PSI-Driven Proactive OOM
Traditional OOM Killer is reactive — it acts only after the system is already deadlocked. The PSI-driven approach can trigger BPF programs proactively when memory pressure exceeds a threshold:
| |
User-Space OOM Daemon vs BPF OOM
| Dimension | User-space daemon (oomd / systemd-oomd) | BPF OOM |
|---|---|---|
| Latency | Seconds (PSI signal → user-space → kill) | Milliseconds (in-kernel) |
| Reliability | User-space can itself be OOM-killed | Runs in kernel, immune to OOM |
| Deployment | Separate daemon to configure and maintain | Load BPF program |
| Data access | Limited to /proc | Full kernel data structures |
| Policy flexibility | Fully flexible | BPF verifier limits |
| Observability | Logs + metrics | Logs + metrics + full kernel context |
These approaches are not mutually exclusive. Ideally, BPF OOM handles standard scenarios while user-space daemons handle complex policies.

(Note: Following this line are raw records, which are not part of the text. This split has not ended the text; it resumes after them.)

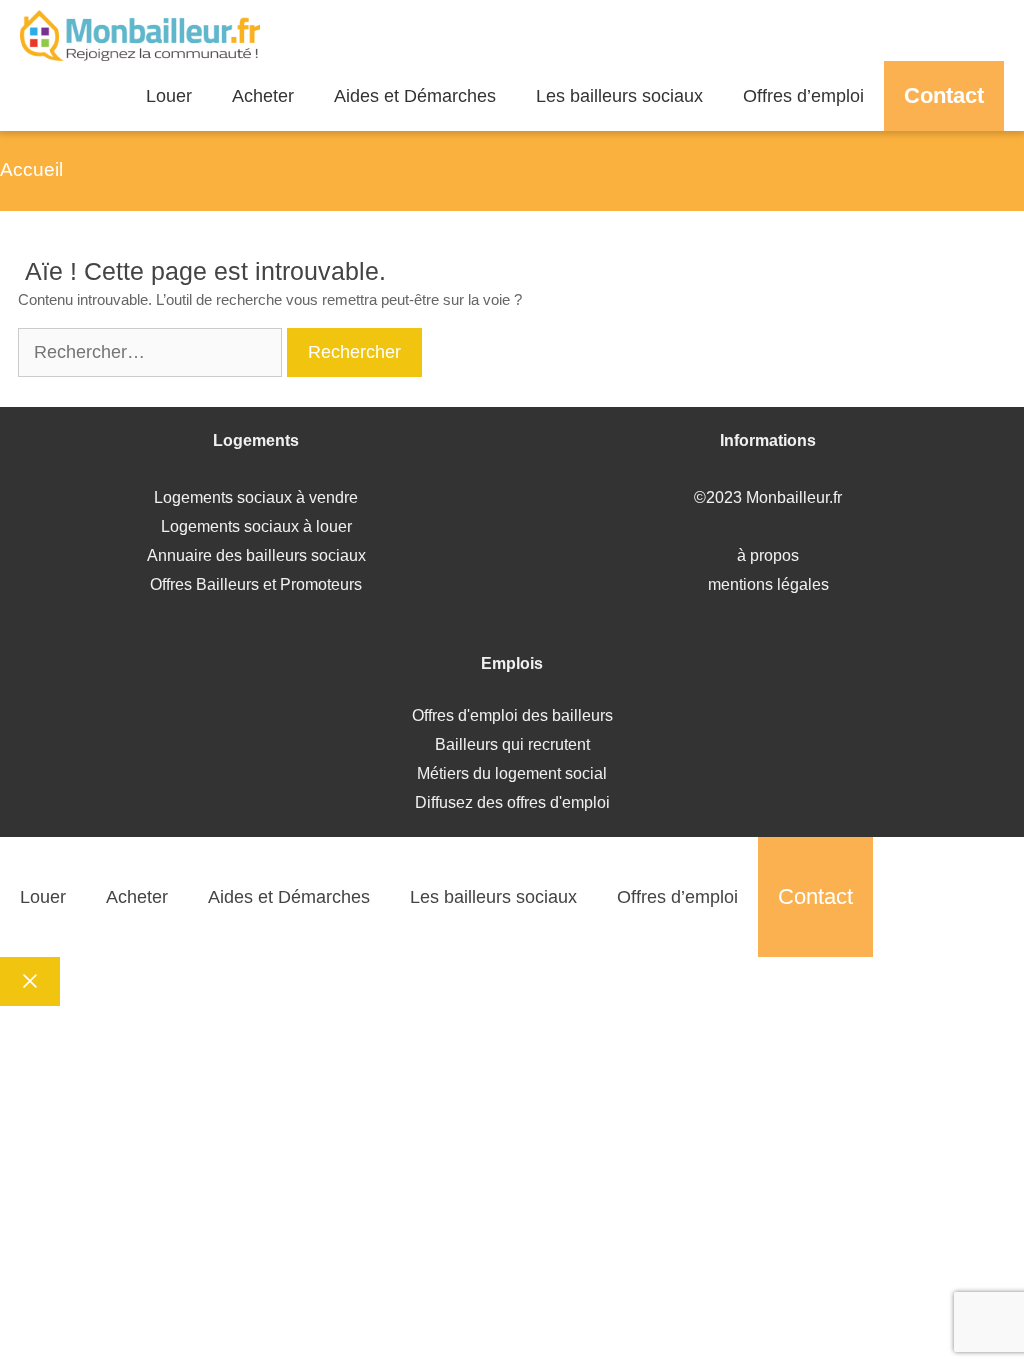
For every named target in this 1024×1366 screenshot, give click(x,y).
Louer (169, 96)
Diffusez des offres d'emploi (512, 802)
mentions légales (768, 584)
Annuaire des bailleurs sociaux (256, 555)
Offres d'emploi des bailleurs (512, 715)
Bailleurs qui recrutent (512, 744)
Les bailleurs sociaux (619, 96)
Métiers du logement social (512, 773)
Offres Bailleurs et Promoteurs (256, 584)
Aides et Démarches (415, 96)
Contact (944, 95)
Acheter (263, 96)
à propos (768, 555)
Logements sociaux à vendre (256, 497)
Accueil (31, 169)
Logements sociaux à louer (256, 526)
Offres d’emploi (803, 96)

Current Status and Outlook
As of June 2026:
- RFC v1 (Apr 2025) → v2 (Oct 2025) → v3 (Jan 2026): ongoing iteration
- Patches still on bpf-next, under community review
- Roman Gushchin presented at Kernel Recipes 2025
- No confirmed merge timeline
Key challenges:
- Safety: allowing BPF programs to kill processes is high-risk; the verifier must ensure predictable behavior
- Lock dependencies: BPF programs may hold oom_lock while calling operations that may trigger I/O
- Hierarchical policy: how should OOM policy inheritance work in a cgroup hierarchy?
- Fallback: ensuring the system doesn’t deadlock if a BPF program fails
Summary
BPF OOM is one of the most significant changes to Linux memory management in recent years. It solves the twenty-year-old “one-size-fits-all” problem by letting users tailor OOM policy to their workloads. Though the patches haven’t been merged yet, the design and technical approach are already highly instructive.
This concludes the eBPF Observability series. From fundamentals to OOM event tracing, container-level pinpointing, memory allocation analysis, and finally the BPF OOM kernel patches — hopefully this provides a complete learning path from observing to controlling OOM behavior with eBPF.